Article: Demonstration By Christian Burchard
August 19, 2011 21:50, submitted by Mike Fiantaca (author: Greg Schramek, photos by Tina Collison)
July 2011 Demonstration: Christian Burchard
By Greg Schramek, Photographs by Tina Collison
Christian was born in Hamburg, Germany, in 1955 and has lived in the United States since 1978. He apprenticed as a furniture maker in Germany but as his “sweeping skills” were lacking, he decided to study sculpture and drawing in Boston and Vancouver B.C.
In June 1982 he opened Cold Mountain Studio in Southern Oregon, focusing initially on furniture and interiors but ultimately shifting to woodturning and sculptures. Currently his focus is on wall sculptures and freestanding sculptured objects. His work is in major turning-related exhibits. His pieces are part of many public and private collections. He is a much in demand teacher and demonstrator at craft schools and conferences. He resides with his wife near Ashland, Oregon.
Christian reviewed his long career and the evolution of his artwork, with much detail interspersed with many humorous anecdotes. He showed and passed around examples of his baskets, explaining the turning, texturing and finishing process.
He uses green woods, primarily Madrone, a figured wood that grows in the western states. The wood to be turned is carefully flattened so that a waste block can be glued to it using CA glue. The waste block is mounted on a faceplate using screws suitable to the size of the holes in the faceplate. After the faceplate is mounted on the lathe, Christian pulled up the tailstock to improve stability and safety. He uses a tailstock whenever possible and suitable. He then turns the outer shape of the “basket” using a bowl gouge and adds detailing using his own custom tool that seems to show years of use.

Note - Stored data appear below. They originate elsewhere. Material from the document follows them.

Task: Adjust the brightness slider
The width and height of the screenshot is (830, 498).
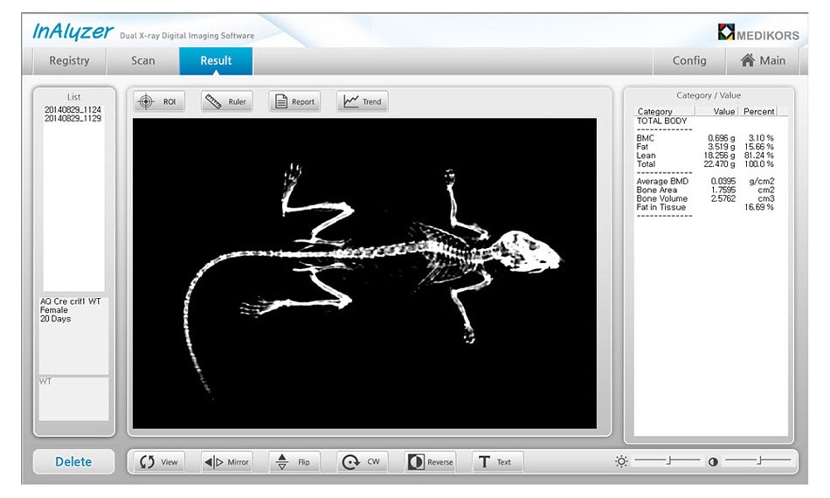Action: pyautogui.click(x=668, y=460)
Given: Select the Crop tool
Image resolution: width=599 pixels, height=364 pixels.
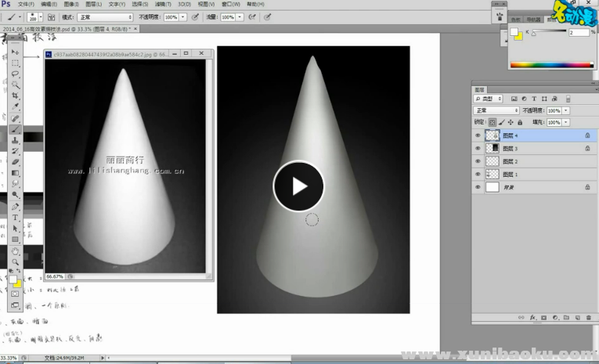Looking at the screenshot, I should pyautogui.click(x=15, y=96).
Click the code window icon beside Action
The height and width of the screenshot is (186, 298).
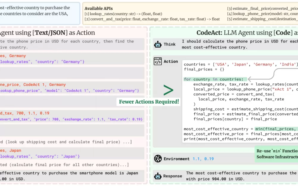tap(158, 61)
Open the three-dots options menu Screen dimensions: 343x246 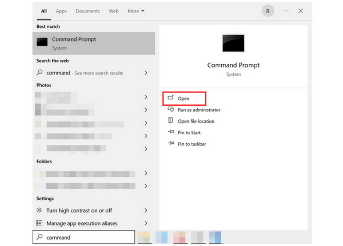(x=286, y=11)
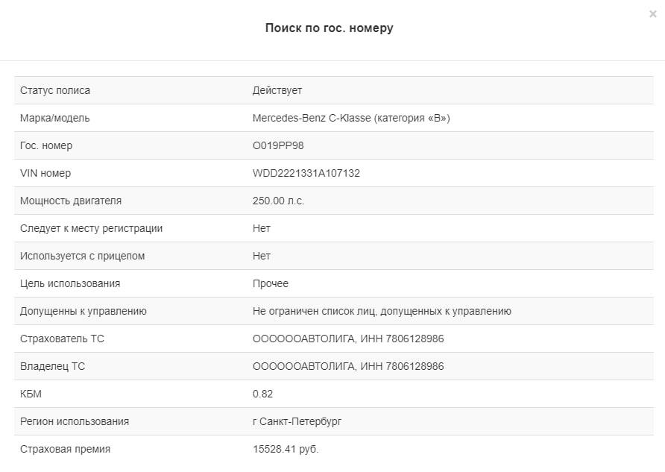Click the КБМ coefficient value 0.82
Screen dimensions: 665x472
pyautogui.click(x=262, y=394)
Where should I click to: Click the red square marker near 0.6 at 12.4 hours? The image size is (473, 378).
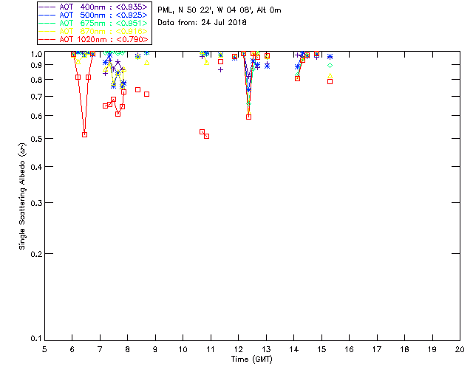[248, 117]
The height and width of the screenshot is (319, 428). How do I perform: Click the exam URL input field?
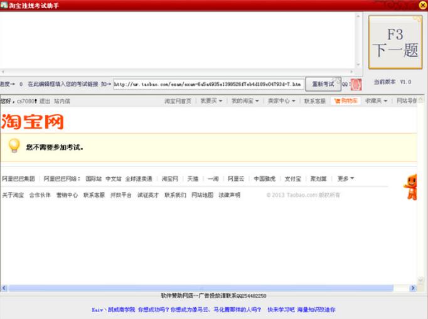point(208,84)
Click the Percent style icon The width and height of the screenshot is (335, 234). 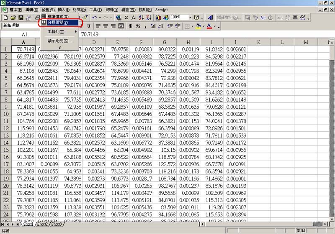tap(138, 26)
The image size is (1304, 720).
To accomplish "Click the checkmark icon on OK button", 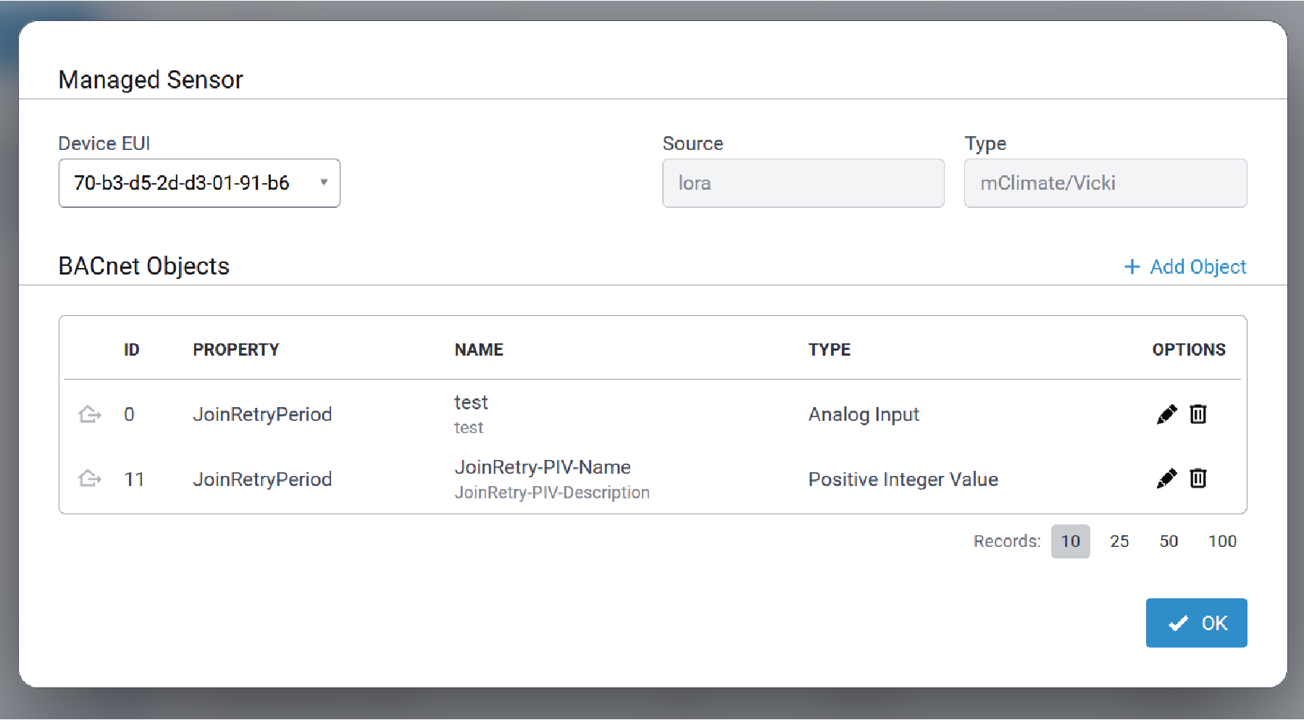I will pos(1179,623).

Next he removes the tailstock and begins the hollowing process. He first drills a hole, then hollows the piece in a normal manner. He places a shop light near the wall of the piece so that he can see the hollowing is thin and consistent. With the hollowing completed, this concluded the morning session.
After removing the completed form from the waste block, Christian then placed it in the microwave, drying it and allowing it to naturally warp. He does not sand the piece, but rather will later sandblast it to provide texture to the basket. The next step is burning the edge with a propane torch.
With the basket essentially completed, Christian displayed tool sharpening techniques. He then showed how to turn a sphere and then provided a slide show of his wonderful pieces including wall hangings, hollow forms, and baskets. As he uses green wood almost exclusively, natural and manipulated movement of the wood, combined with texturing and carving, results in artistic pieces uniquely displaying the “signature” and style of Christian Burchard.